Odeleite Cabeça do dragão azul

Nação valente, ao sul

Odeleite Cabeça do dragão azul

Para o leitor compulsivo entrar numa livraria é como para o crente religioso entrar na sua igreja. Com respeito e devoção. Percorre os altares, no caso prateleiras, Presta veneração aos santos, ou seja aos livros e aprecia os milagres que fazem na mente dos fiéis, os seus leitores. De quando em vez, arranca um livro à pasmaceira do seu dia-a-dia e consulta-o, porque o livro gosta de ser folheado e de partilhar com o leitor a sua intimidade. Acredito que livro sem leitor vive triste e aborrecido.
Depois da minha visita às estantes e de tirar do seu sono um ou outro exemplar, faço a minha opção, vejo se nos sentimos bem um com o outro e dirijo-me ao altar, digo caixa, para concretizarmos a relação, sempre por intermédio de um sacerdote ou sacerdotisa, a quem pago os respectivos emolumentos. Mas hoje, antes de me decidir, assolou-me o espírito uma dúvida que precisei de esclarecer. Dirigi-me à menina da caixa, que verdade seja dita, estava a concluir um contrato com outro cliente, Mas a minha questão era simples, coisa de sim ou não e arrisquei perguntar, infringindo a cerimónia em curso. A rapariguinha olhou-me de soslaio e disse: -“aguarde, pois estou a atender este senhor”.
Amochei. Que mais podia fazer. Eu sou prático e não gosto de complicar. Eu não, mas o meu outro eu, um pouco mais rebelde, e que vive escondido dentro de mim, logo começou a especular.
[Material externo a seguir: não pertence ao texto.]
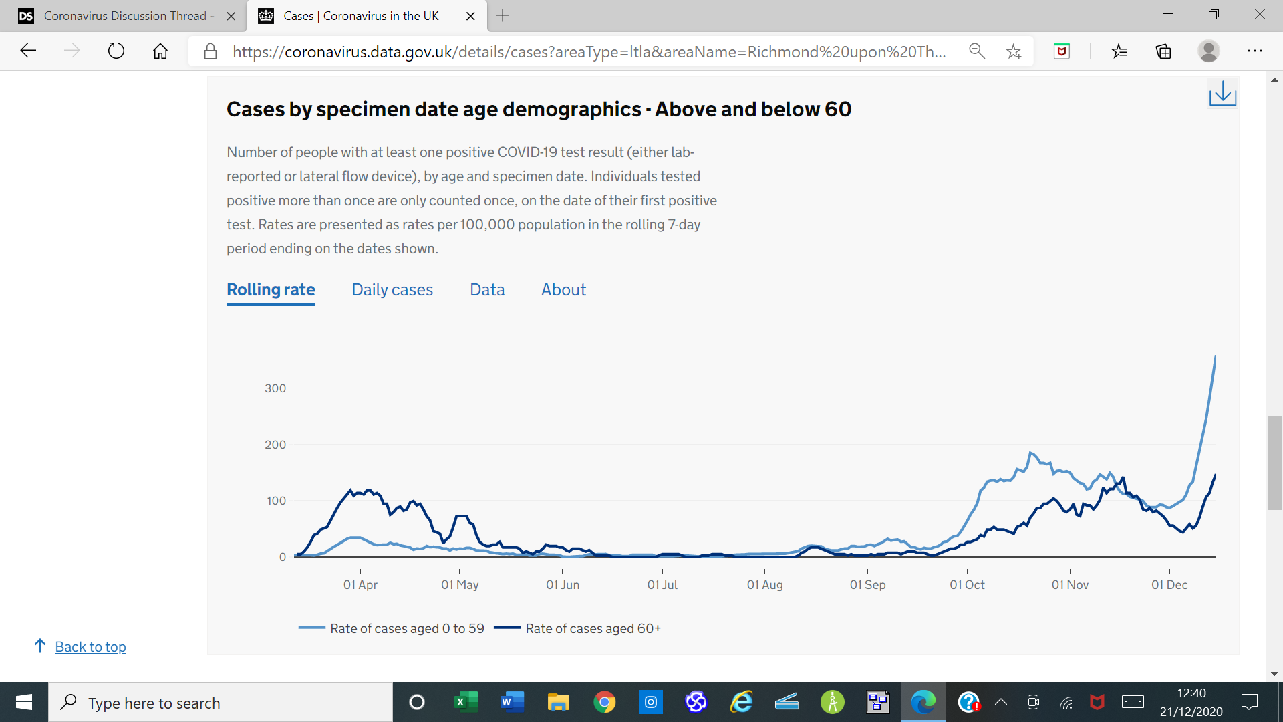Download the chart data via download icon
Image resolution: width=1283 pixels, height=722 pixels.
point(1222,93)
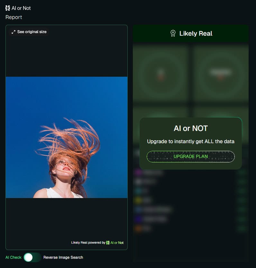Select the AI Check label
This screenshot has width=256, height=268.
(14, 257)
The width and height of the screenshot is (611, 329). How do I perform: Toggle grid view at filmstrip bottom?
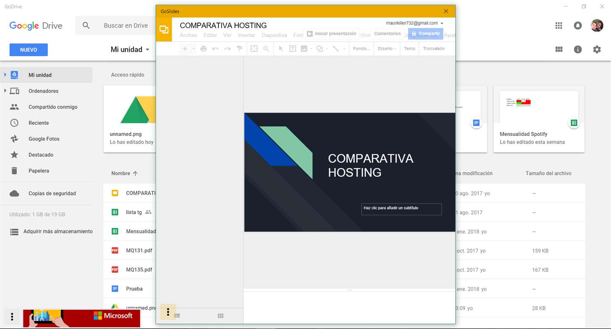221,316
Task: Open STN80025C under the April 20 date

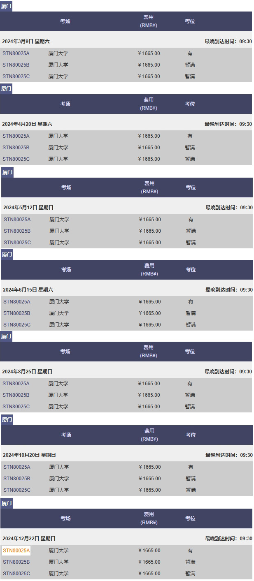Action: 16,159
-Mas porque carga de água esta pitonisa de tranças pretas, não me diz sim ou não, obrigando-me a ficar a secar sem necessidade? Vendo as coisa pelo prisma que me é favorável, digo que se calhar engraçou com os meus lindos olhos e que me quer-me manter aqui em observação. Mas vendo as coisas do avesso, como numa pirâmide invertida, pode querer castigar-me por ousar interrompê-la no seu mister. Até me imaginei a captar o seu pensamento:-“aguente aí ó cota atrevido. Já tem idade para aprender a respeitar as precedências e a esperar pela sua vez".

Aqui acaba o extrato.